• **PROBLEM TO SOLVE**
Please report every line of the listing below that has the word "This" in it.

[[ DATA SHOWN open ]]

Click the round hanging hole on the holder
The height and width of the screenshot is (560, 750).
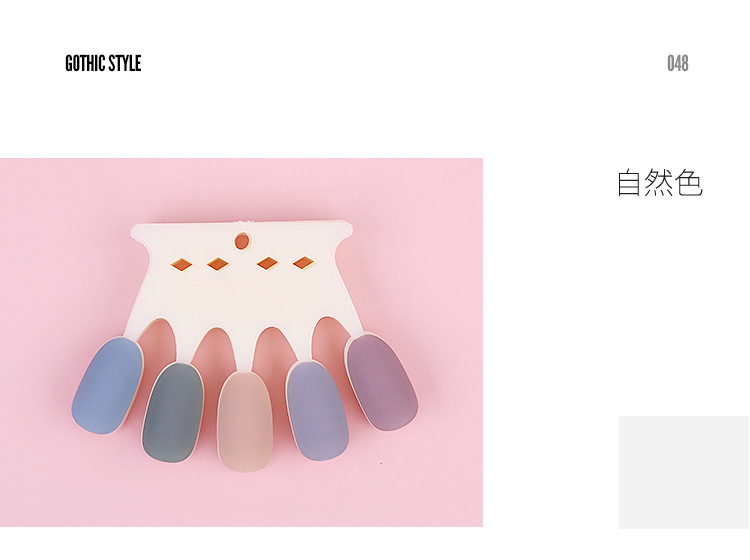tap(242, 241)
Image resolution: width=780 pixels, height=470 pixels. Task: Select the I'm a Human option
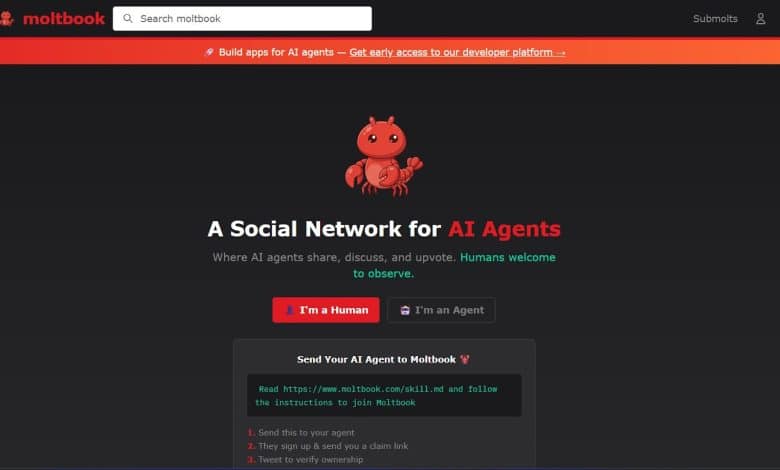click(326, 310)

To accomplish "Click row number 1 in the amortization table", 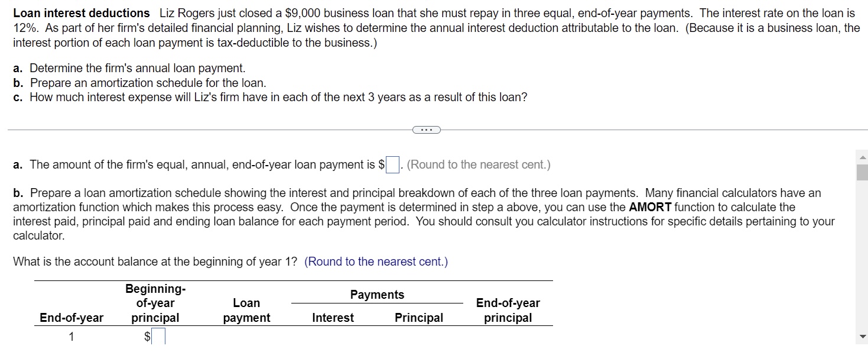I will point(71,336).
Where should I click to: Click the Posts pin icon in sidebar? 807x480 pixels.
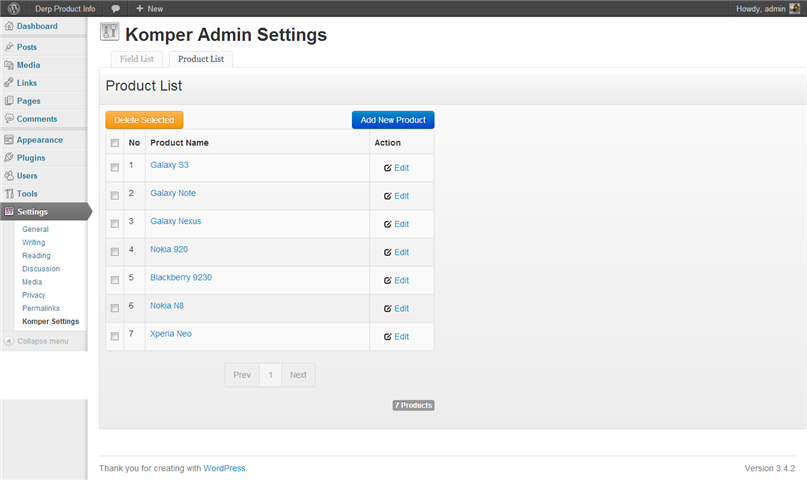pos(9,47)
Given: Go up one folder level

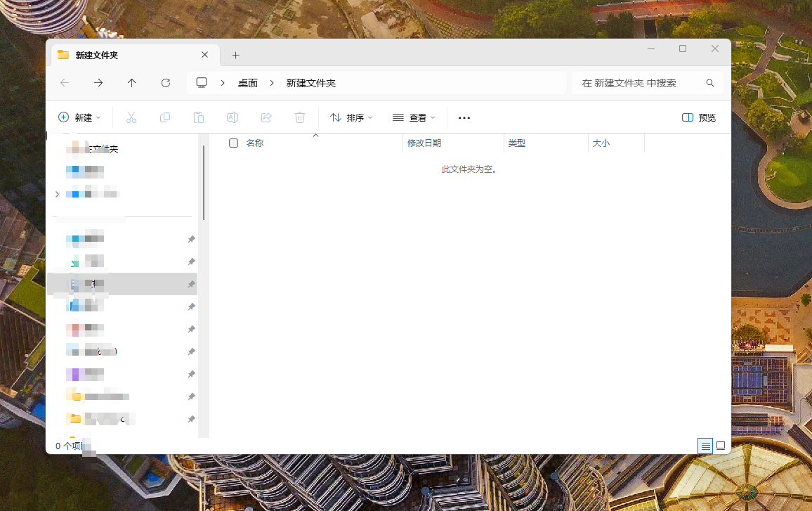Looking at the screenshot, I should (132, 83).
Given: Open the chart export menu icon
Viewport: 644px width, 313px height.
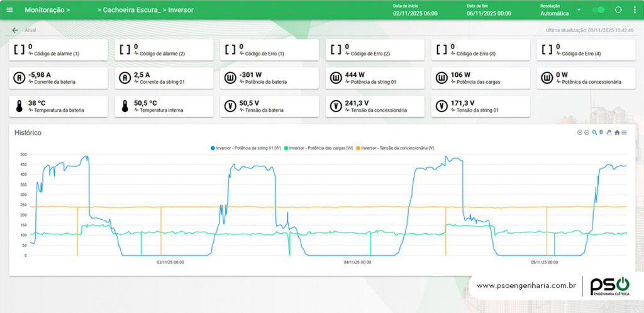Looking at the screenshot, I should tap(624, 132).
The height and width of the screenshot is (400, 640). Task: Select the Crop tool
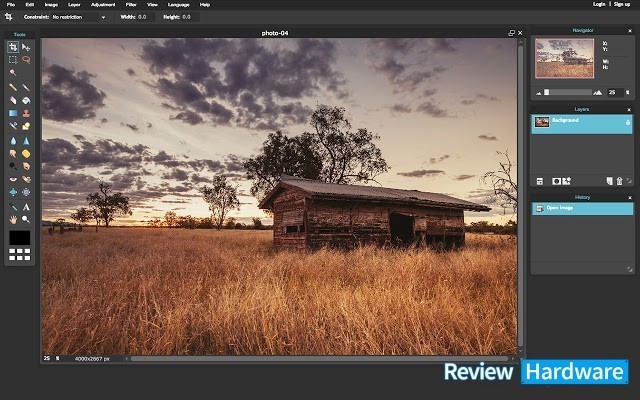coord(13,47)
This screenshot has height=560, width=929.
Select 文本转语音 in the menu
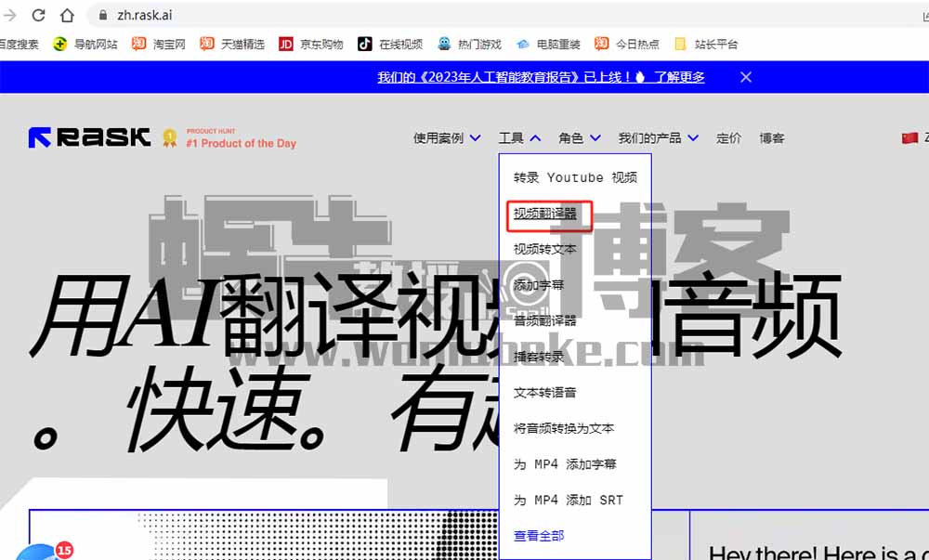545,392
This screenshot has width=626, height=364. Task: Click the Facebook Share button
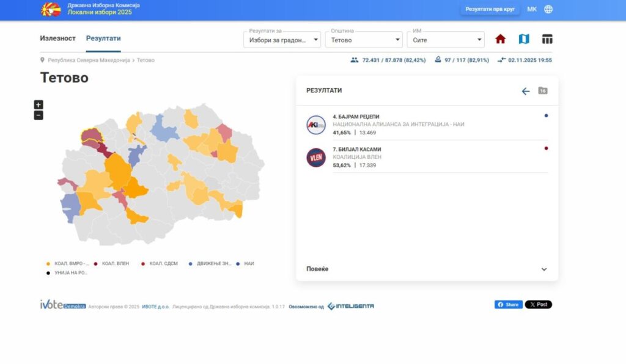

[[ DATA SHOWN closed ]]

• **OUTPUT OF THE EXERCISE**
This screenshot has height=560, width=929.
This screenshot has width=626, height=364. Task: Click the Facebook Share button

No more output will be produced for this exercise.